WORK INSTRUCTIONS -> Beginning with the line that contains "Task: Grab drag handle beside '100-200'", restate each line below through the final one exactly, and exclude the pictures.

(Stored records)
*** Block opens ***

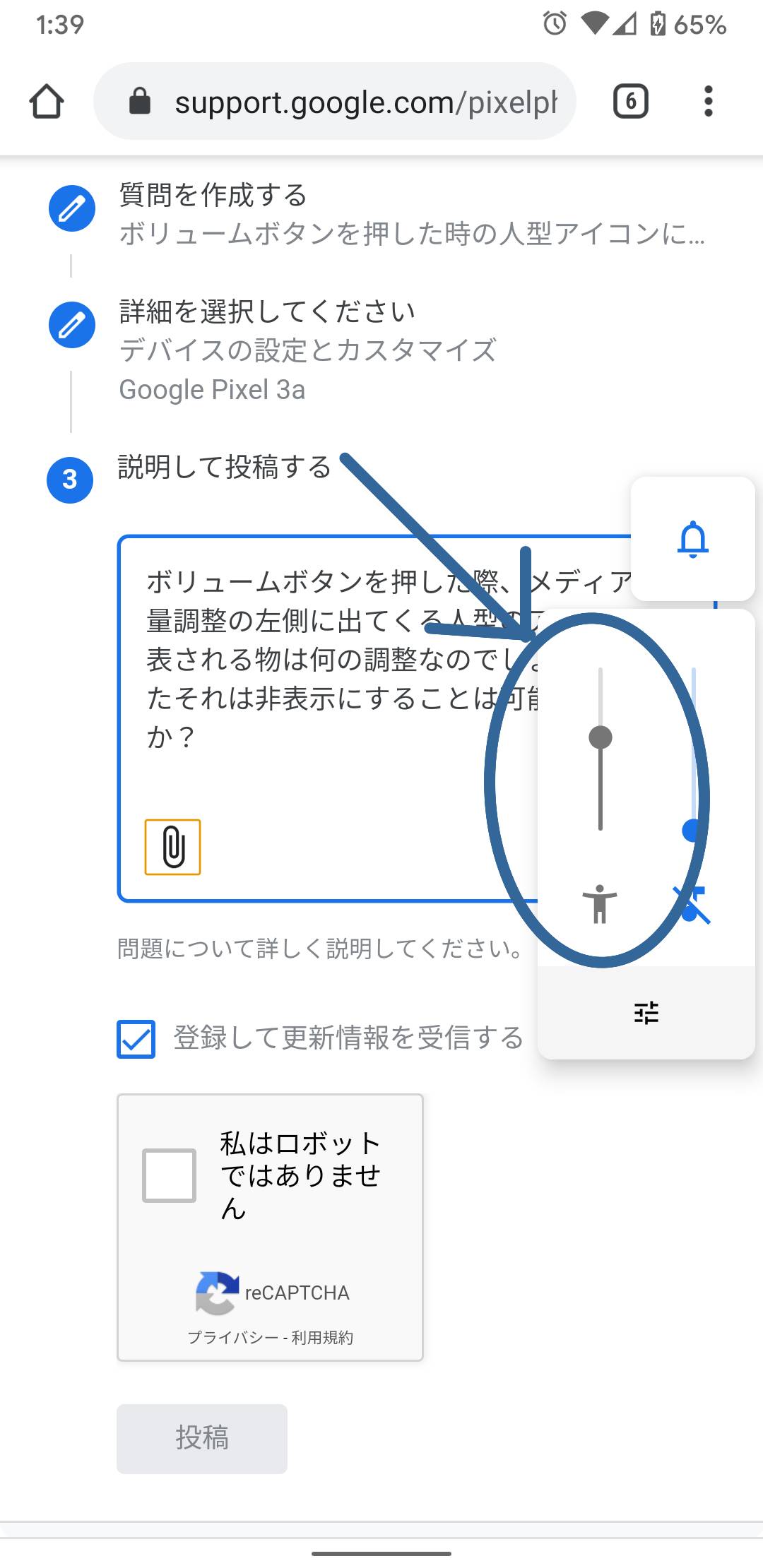Check the 私はロボットではありません reCAPTCHA box
The height and width of the screenshot is (1568, 763).
169,1175
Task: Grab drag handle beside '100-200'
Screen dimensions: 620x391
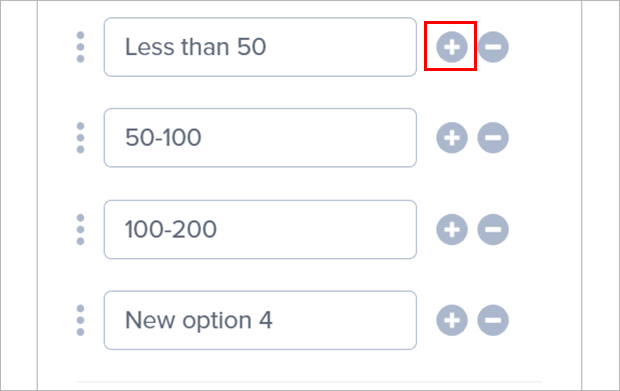Action: pyautogui.click(x=80, y=229)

*** Block closes ***

TASK OUTPUT ->
Task: Grab drag handle beside '100-200'
Screen dimensions: 620x391
Action: pyautogui.click(x=80, y=229)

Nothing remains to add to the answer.